Originally published on cbc.ca/sports
The search for the next Lionel Messi or LeBron James may one day soon involve playing a video game.
In fact, in some ways, this virtual-reality future is already upon us.
While sports scientists have long studied the world’s top athletes, they are now using a mix of analytics and retro-like video games to test what some say is the next frontier in sports — the mind.
This unquenchable thirst for data, which in recent years has swallowed everything — from physical training to the price of beer at stadiums — has turned its sights towards digitizing the decision-making abilities of the great ones.
To crack these cognitive secrets, a billion-dollar brain-gaming industry has arisen, leading some to wonder whether kids should be shooting down aliens to hone their minds as readily as they hit the gym if they too are to enter the sporting heavens.
One such program, IntelliGym, was initially developed for Israeli fighter pilots. Bearing an uncanny resemblance to Asteroids — the old-school arcade favourite that pits players against an alien space fleet — this program is being used by top European soccer clubs to test and improve the spatial awareness of academy prospects.
In March, Jurrit Sanders, a sport scientist at Dutch club PSV Eindhoven, told the New York Times about these efforts. While the results aren’t conclusive, the club is sufficiently intrigued to push on after finding that “players who come in low on the tests tend to leave the club at a low level” and those that come high “tend to leave on a high level.”

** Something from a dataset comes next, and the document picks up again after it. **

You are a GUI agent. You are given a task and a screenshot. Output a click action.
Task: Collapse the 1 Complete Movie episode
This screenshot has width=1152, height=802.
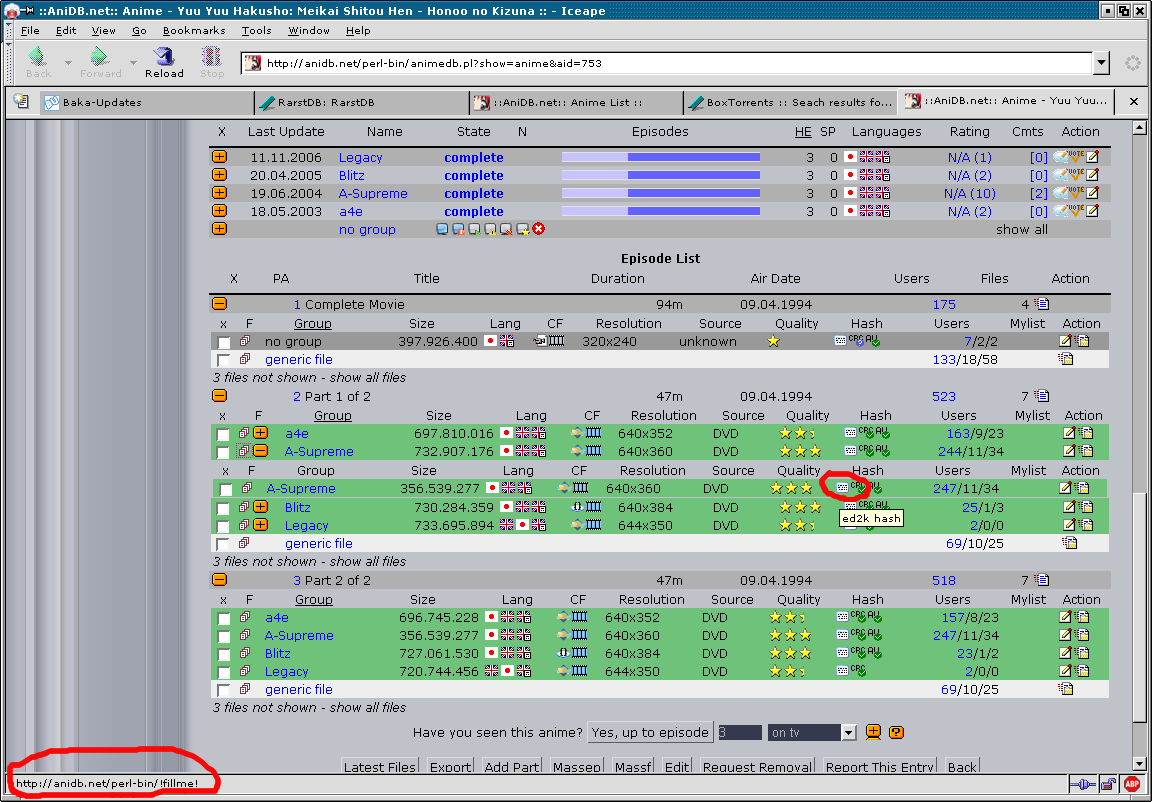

On this side of the Atlantic, there are several sports franchises investing in a similar Canadian-based technology called NeuroTracker, including the NHL’s Pittsburgh Penguins and the NFL’s Atlanta Falcons. However, few have delved as deep as U.S. Soccer, which will soon wrap up a three-year study involving more than 10,000 elite prospects.

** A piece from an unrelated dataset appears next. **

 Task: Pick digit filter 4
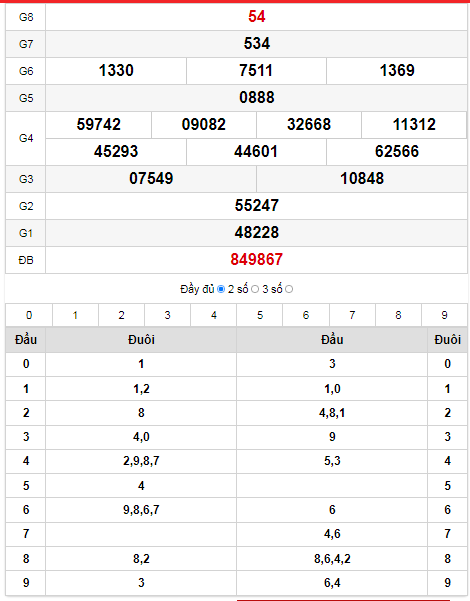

“What I can tell you,” says Jared Micklos director of the U.S. Soccer Development Academy, “is that [we] have certainly found a positive trend — elite athletes score better. But for now the point is to obtain data; soon we’ll start figuring out what it really says.”
One of the lingering doubts about the abilities of these programs revolves around what scientist call “transfer” — the idea that practice in one task will automatically carry over to success in another.
For former Canadian Olympic snowboarder Caroline Calvé, there is no debate.
“For me it’s a no-brainer. Of course it translates,” says Calvé, who after a disappointing finish at Vancouver 2010 saw her ranking jump from 20th to sixth in the world with the help of NeuroTracker. “If I’m on [the game] and lose my focus then — just like on the hill — my performance suffers.”
Matt Ryan, who recently quarterbacked the Falcons to the Super Bowl, echoes Calvé’s sentiment. Ryan, who uses NeuroTracker three times a week, told the New York Times: “Players spend a lot of time working on our bodies [but] it’s equally important to have our mind operating on a high level… That’s exactly what [this program] helps you do.”
Measuring these gains on a scientific level, however, is another matter, says Brian Christie, a neuroscientist with both the University of Victoria and University of British Columbia. The problem, in part, he says, is due to a series of intangibles (specifically the Hawthorne Effect):
“Let’s say you have a bunch of swimmers and right before the Olympics you give them new swimsuits — skin tight, they look good — which you say will decrease water resistance to make them faster. Even if these suits are nothing more than [a placebo], the team will do better, because they think they will do better.”
Killing the social game
Nevertheless, Christie does believe that cognitive devices like NeuroTracker can increase focus. So much so that he questions whether “NeuroTracker is completely aware of what they’ve got.”
After five years of studying the device, Christie says, the real beauty of this program may lie not with its on-field predictive ability, but with diagnosing concussions.
“Basically, across the board, at any age, you have a 40 per cent drop in your ability to do this [program] if you’re concussed. So [within minutes] you can tell, especially if you have a baseline, if an individual is impaired.”
Christie is further encouraged by tests on patients dealing with sub-clinical dementia.
“We actually have a group of aged individuals who are worried about cognitive decline and they are going crazy over this because they think it’s helping their bridge scores. I’m not sure yet if it’s the Hawthorne Effect but they’re killing it in their social game.”
For now, says Christie, it’s early days.
“As the research accumulates we’ll know where we go from here.”
So don’t press the reset button just yet — the machines may or may not be coming.